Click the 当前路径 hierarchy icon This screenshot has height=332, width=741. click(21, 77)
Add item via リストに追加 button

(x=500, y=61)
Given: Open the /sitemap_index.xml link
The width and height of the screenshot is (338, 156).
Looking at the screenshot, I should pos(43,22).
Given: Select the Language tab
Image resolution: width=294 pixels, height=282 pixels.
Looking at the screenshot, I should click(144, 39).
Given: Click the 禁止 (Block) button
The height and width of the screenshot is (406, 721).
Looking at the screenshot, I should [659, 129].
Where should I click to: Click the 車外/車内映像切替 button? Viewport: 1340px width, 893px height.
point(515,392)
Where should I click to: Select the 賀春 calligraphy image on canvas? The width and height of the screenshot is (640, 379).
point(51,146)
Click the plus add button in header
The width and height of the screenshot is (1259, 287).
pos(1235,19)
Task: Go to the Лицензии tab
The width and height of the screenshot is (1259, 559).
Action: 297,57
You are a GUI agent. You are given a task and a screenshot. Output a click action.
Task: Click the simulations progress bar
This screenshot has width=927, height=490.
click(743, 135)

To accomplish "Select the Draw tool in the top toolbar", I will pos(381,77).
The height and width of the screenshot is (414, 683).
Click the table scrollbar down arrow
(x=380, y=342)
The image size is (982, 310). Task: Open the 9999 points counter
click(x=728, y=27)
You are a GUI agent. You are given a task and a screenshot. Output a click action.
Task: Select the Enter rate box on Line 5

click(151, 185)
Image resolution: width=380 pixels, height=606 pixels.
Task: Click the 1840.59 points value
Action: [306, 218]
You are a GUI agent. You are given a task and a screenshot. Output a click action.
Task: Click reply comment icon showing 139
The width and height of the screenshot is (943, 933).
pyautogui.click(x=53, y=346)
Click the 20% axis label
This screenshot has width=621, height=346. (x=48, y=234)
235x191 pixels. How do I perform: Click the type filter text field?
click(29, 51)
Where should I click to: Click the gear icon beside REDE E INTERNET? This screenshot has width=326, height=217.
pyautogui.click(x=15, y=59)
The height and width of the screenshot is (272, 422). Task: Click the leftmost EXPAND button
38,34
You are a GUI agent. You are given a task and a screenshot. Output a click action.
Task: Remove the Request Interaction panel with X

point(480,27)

(What is being asked)
Word for word, restate the entries that appear above.

(Result of the exercise)
Click the 当前路径 hierarchy icon This screenshot has height=332, width=741. click(21, 77)
Add item via リストに追加 button

(x=500, y=61)
Given: Open the /sitemap_index.xml link
The width and height of the screenshot is (338, 156).
Looking at the screenshot, I should pos(43,22).
Given: Select the Language tab
Image resolution: width=294 pixels, height=282 pixels.
Looking at the screenshot, I should click(144, 39).
Given: Click the 禁止 (Block) button
The height and width of the screenshot is (406, 721).
Looking at the screenshot, I should [659, 129].
Where should I click to: Click the 車外/車内映像切替 button? Viewport: 1340px width, 893px height.
point(515,392)
Where should I click to: Select the 賀春 calligraphy image on canvas? The width and height of the screenshot is (640, 379).
point(51,146)
Click the plus add button in header
The width and height of the screenshot is (1259, 287).
pos(1235,19)
Task: Go to the Лицензии tab
The width and height of the screenshot is (1259, 559).
Action: 297,57
You are a GUI agent. You are given a task and a screenshot. Output a click action.
Task: Click the simulations progress bar
This screenshot has width=927, height=490.
click(743, 135)

To accomplish "Select the Draw tool in the top toolbar", I will pos(381,77).
The height and width of the screenshot is (414, 683).
Click the table scrollbar down arrow
(x=380, y=342)
The image size is (982, 310). Task: Open the 9999 points counter
click(x=728, y=27)
You are a GUI agent. You are given a task and a screenshot. Output a click action.
Task: Select the Enter rate box on Line 5

click(151, 185)
Image resolution: width=380 pixels, height=606 pixels.
Task: Click the 1840.59 points value
Action: [306, 218]
You are a GUI agent. You are given a task and a screenshot. Output a click action.
Task: Click reply comment icon showing 139
The width and height of the screenshot is (943, 933).
pyautogui.click(x=53, y=346)
Click the 20% axis label
This screenshot has width=621, height=346. (x=48, y=234)
235x191 pixels. How do I perform: Click the type filter text field?
click(29, 51)
Where should I click to: Click the gear icon beside REDE E INTERNET? This screenshot has width=326, height=217.
pyautogui.click(x=15, y=59)
The height and width of the screenshot is (272, 422). Task: Click the leftmost EXPAND button
38,34
You are a GUI agent. You are given a task and a screenshot. Output a click action.
Task: Remove the Request Interaction panel with X

point(480,27)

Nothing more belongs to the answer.